Recent studies have shown that mitochondria play key roles in mammalian immunity. C. elegans mitochondria also modulate resistance against pathogenic bacterial infection [1-4], suggesting a conserved role of mitochondria in immunity. However, specific mitochondrial components that regulate immunity at the organismal level remain largely unknown. Here, we identified mitochondrial proteins crucial for immunity by using C. elegans and P. aeruginosa (PA14) as an in vivo host-pathogen model. We performed an RNAi screen targeting 313 genes that encode evolutionarily conserved mitochondrial proteins. We identified 16 genes that reproducibly altered the survival of C. elegans upon PA14 infection. Among them,
hsp-60, a major mitochondria-protective chaperone, was necessary and sufficient for enhancing resistance upon PA14 infection. We showed that intestine- or neuron-specific
hsp-60 knockdown increased the susceptibility of animals to PA14. Genetic inhibition of the upstream regulators of HSP-60, including
dve-1,
ubl-5 or
atfs-1, reduced the survival of worms upon PA14 infection but
haf-1 mutation did not.

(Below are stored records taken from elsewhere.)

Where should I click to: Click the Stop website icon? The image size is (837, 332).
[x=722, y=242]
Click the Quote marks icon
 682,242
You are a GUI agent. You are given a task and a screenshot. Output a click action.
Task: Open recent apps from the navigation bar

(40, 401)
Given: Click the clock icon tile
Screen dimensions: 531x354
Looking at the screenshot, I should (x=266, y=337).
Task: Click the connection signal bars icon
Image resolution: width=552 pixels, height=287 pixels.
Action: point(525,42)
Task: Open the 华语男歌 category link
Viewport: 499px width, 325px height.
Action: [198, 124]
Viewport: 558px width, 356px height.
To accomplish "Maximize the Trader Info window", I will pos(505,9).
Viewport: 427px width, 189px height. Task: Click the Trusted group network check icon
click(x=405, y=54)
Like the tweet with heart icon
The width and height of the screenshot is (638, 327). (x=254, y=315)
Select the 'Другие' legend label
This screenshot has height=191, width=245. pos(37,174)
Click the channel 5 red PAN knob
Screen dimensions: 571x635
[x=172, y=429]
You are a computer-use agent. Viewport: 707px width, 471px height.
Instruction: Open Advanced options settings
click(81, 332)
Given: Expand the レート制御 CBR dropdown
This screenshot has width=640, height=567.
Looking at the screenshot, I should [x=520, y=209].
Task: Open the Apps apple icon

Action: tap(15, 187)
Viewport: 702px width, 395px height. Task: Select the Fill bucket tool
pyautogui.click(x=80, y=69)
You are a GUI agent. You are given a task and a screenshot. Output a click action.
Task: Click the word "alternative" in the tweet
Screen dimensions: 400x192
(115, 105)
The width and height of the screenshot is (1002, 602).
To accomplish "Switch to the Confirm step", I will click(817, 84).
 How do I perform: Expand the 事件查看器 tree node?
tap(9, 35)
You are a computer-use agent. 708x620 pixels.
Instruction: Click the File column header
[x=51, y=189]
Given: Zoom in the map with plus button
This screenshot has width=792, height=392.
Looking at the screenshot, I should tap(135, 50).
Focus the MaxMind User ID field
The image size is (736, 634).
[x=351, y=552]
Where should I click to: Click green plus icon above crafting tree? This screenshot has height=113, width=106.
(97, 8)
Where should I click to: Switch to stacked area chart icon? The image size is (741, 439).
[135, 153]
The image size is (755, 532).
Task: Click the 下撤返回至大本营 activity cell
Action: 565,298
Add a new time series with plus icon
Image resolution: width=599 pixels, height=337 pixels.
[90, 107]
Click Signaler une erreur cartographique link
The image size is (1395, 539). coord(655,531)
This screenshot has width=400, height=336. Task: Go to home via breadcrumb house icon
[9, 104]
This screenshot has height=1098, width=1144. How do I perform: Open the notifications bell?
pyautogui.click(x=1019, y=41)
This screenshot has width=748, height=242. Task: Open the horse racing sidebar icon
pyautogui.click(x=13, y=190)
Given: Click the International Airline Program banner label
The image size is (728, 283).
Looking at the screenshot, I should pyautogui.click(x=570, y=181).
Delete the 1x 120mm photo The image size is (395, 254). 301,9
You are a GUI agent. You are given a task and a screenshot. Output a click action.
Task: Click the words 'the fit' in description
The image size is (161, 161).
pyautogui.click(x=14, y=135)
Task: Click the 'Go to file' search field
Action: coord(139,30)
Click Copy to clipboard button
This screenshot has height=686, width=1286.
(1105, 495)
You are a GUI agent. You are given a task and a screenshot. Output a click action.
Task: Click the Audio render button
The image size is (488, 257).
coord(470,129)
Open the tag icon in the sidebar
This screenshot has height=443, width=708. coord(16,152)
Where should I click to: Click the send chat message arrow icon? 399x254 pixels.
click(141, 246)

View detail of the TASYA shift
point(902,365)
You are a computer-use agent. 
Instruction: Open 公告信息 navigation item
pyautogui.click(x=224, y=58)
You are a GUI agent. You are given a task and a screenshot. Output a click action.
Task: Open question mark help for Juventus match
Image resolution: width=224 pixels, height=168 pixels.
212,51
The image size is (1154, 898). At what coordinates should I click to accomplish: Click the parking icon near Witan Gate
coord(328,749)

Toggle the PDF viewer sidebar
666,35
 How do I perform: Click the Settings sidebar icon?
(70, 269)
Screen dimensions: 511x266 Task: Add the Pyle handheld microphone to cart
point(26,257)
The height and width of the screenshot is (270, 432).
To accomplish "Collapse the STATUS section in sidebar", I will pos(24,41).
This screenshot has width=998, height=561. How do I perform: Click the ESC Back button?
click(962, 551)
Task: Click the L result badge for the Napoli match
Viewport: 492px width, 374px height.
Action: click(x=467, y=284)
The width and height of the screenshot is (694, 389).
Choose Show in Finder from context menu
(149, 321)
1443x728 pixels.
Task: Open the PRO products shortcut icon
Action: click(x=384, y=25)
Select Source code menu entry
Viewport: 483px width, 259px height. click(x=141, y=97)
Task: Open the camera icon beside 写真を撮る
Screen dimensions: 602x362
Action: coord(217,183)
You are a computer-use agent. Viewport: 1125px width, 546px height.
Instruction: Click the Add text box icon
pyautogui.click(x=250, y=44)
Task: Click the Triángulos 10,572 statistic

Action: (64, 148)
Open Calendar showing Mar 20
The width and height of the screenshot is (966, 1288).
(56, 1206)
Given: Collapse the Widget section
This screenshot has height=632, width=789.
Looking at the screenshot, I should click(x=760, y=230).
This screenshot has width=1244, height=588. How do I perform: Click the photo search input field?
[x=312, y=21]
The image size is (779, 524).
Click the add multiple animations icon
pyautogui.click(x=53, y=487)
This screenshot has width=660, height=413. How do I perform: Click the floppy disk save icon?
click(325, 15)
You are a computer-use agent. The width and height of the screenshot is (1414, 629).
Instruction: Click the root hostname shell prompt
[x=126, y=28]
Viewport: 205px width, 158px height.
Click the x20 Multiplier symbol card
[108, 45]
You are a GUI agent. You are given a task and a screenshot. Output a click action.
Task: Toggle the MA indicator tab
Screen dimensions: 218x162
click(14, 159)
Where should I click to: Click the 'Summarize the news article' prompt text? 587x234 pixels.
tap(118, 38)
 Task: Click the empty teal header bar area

We then determined the interaction between HSP-60 and PMK-1/p38 MAP kinase signaling, a key anti-bacterial immune pathway in C. elegans [5]. We showed that knockdown and overexpression of
hsp-60 down- and up-regulated PMK-1, respectively.
dve-1 and
ubl-5 RNAi down-regulated PMK-1 signaling as well, whereas
atfs-1 or
haf-1 mutations did not.
pmk-1 mutations largely suppressed the resistance to PA14 conferred by
hsp-60 overexpression. These data suggest that the DVE-1/UBL-5/HSP-60 axis of mitochondrial chaperone function confers immunity via modulating PMK-1 signaling. Our data imply that HSP-60 may exert immune function by relaying signals from mitochondria to cytosolic
p38 MAP kinase. [1] Hwang et al., 2014, PNAS, [2] Liu et al., 2014, Nature, [3] Pellegrino et al., 2014, Nature, [4] Kirienko et al., 2015, PNAS, [5] Kim et al., 2002, Science.